**Required work:** If a line in the data contains "บาสท", copy it out.
**********
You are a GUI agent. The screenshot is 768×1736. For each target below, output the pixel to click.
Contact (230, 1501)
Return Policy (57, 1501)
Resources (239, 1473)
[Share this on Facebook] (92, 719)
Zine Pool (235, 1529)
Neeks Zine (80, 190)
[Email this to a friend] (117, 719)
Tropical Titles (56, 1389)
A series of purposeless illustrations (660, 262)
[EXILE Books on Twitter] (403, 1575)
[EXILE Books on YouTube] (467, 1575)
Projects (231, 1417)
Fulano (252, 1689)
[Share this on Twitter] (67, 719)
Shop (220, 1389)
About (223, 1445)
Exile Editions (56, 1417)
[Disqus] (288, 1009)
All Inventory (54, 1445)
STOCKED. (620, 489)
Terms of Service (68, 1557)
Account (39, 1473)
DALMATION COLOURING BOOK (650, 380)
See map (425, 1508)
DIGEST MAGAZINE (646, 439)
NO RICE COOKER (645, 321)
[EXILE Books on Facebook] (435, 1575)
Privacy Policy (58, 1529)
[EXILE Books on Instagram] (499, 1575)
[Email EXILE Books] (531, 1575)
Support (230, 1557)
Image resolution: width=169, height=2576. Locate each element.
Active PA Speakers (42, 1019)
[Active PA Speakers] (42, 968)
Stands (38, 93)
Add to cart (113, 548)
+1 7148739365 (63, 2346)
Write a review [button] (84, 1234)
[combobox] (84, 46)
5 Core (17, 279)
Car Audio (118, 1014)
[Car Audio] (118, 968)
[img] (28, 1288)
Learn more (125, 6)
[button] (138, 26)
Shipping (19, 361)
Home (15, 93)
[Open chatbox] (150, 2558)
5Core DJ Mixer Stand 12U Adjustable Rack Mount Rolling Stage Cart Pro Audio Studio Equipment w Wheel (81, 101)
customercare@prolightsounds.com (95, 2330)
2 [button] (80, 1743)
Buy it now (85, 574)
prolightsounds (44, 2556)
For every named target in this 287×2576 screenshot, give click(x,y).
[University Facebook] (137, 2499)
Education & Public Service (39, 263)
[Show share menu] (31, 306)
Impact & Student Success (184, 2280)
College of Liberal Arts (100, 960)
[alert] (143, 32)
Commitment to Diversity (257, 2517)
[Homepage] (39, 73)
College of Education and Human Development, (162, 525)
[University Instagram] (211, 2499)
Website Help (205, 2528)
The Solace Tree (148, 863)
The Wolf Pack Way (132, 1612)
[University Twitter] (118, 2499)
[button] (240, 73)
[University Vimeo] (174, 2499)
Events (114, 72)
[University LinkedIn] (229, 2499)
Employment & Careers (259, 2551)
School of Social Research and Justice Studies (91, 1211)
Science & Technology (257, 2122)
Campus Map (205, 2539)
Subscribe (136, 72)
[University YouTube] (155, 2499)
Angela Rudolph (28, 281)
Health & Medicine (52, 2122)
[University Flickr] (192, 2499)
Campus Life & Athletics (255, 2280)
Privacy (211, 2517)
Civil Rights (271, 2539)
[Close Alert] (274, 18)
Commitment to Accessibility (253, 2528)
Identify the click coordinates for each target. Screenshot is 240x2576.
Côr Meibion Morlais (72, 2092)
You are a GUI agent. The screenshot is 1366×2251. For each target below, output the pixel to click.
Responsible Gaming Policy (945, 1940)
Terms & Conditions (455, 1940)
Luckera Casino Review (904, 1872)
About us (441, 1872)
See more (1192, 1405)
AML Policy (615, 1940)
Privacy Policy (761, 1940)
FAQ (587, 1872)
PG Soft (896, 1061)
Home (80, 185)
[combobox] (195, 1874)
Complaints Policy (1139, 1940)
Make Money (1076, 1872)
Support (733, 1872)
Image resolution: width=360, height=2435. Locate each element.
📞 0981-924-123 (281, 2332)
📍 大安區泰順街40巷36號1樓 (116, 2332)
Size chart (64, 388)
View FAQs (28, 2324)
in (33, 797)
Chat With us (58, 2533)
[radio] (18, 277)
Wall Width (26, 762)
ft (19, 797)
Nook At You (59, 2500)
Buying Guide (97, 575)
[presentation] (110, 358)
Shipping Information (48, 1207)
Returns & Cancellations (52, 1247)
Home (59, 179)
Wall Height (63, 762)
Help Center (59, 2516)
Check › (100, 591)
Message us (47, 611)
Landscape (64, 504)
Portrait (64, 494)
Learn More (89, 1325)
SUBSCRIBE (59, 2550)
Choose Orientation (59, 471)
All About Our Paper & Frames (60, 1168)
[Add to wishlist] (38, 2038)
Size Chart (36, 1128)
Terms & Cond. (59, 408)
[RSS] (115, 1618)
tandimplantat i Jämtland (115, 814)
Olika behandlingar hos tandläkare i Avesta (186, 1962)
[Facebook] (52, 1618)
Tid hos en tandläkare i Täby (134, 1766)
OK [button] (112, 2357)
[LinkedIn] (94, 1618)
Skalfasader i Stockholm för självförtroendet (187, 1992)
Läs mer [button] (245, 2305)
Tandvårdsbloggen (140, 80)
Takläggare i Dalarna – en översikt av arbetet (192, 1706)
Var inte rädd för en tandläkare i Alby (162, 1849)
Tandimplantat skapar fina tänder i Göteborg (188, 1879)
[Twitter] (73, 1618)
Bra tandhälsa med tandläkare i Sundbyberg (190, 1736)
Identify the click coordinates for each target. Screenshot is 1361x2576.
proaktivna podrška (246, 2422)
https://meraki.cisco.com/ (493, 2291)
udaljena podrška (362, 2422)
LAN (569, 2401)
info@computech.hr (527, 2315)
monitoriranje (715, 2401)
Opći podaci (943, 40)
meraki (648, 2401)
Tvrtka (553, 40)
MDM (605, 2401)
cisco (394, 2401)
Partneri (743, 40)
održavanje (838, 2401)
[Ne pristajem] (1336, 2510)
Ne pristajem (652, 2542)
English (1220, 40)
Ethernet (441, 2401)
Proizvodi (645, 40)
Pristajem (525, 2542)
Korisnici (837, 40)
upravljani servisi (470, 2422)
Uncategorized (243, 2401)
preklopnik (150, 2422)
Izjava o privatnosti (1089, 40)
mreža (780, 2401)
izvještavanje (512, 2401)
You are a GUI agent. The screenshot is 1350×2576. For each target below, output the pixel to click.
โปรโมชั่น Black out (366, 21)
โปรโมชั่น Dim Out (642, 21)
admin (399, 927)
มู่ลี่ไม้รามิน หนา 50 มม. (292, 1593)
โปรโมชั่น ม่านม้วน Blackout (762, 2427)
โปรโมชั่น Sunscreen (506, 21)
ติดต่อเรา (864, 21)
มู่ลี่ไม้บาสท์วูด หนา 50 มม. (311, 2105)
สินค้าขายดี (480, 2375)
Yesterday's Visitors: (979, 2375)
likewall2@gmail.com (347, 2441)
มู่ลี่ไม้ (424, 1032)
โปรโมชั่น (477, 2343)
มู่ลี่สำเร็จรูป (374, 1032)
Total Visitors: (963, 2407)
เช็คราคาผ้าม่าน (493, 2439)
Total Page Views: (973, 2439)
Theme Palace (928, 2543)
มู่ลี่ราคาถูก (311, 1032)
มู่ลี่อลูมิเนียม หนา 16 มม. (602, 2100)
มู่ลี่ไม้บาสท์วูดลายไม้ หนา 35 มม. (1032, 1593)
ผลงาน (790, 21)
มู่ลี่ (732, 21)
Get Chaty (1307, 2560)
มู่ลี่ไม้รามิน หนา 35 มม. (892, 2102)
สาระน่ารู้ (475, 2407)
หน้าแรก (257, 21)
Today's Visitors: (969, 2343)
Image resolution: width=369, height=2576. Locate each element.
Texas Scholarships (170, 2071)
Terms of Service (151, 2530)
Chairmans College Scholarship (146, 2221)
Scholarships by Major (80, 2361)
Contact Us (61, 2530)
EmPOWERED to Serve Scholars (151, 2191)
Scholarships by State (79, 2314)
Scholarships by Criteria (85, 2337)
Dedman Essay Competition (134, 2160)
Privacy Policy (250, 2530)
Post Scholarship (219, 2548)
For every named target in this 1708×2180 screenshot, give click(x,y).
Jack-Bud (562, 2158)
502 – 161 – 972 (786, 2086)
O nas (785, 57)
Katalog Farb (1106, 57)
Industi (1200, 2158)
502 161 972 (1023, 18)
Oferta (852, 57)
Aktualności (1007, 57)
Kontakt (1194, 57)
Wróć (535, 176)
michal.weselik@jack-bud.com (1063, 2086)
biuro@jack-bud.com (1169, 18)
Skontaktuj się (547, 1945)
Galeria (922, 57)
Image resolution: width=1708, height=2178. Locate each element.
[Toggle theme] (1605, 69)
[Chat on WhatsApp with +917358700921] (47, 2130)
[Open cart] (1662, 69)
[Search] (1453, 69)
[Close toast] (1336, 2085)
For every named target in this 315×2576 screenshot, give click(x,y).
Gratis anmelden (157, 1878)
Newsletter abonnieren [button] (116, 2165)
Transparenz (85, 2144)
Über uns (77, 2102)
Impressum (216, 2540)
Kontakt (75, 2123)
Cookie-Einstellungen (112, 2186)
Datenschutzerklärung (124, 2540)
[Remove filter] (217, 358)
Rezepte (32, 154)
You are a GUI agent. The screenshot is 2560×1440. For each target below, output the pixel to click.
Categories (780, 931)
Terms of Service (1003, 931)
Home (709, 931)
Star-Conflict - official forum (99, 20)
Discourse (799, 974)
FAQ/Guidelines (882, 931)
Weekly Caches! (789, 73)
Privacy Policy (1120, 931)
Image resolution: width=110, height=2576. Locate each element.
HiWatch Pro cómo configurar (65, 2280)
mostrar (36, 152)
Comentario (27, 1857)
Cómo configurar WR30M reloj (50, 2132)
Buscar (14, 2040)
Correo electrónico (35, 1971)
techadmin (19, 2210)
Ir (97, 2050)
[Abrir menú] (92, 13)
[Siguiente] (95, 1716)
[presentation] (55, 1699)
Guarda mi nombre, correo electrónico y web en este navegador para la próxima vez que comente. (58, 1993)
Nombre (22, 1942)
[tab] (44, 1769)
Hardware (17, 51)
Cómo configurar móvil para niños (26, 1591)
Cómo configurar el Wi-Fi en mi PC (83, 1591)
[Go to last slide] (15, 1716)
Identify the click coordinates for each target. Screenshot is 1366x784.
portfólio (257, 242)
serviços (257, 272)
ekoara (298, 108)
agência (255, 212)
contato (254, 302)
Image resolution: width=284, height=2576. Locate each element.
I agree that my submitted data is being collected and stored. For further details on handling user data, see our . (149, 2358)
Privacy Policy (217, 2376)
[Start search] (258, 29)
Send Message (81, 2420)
**********
**Solution to this problem:**
มู่ลี่ไม้บาสท์วูด หนา 50 มม. (311, 2105)
มู่ลี่ไม้บาสท์วูดลายไม้ หนา 35 มม. (1032, 1593)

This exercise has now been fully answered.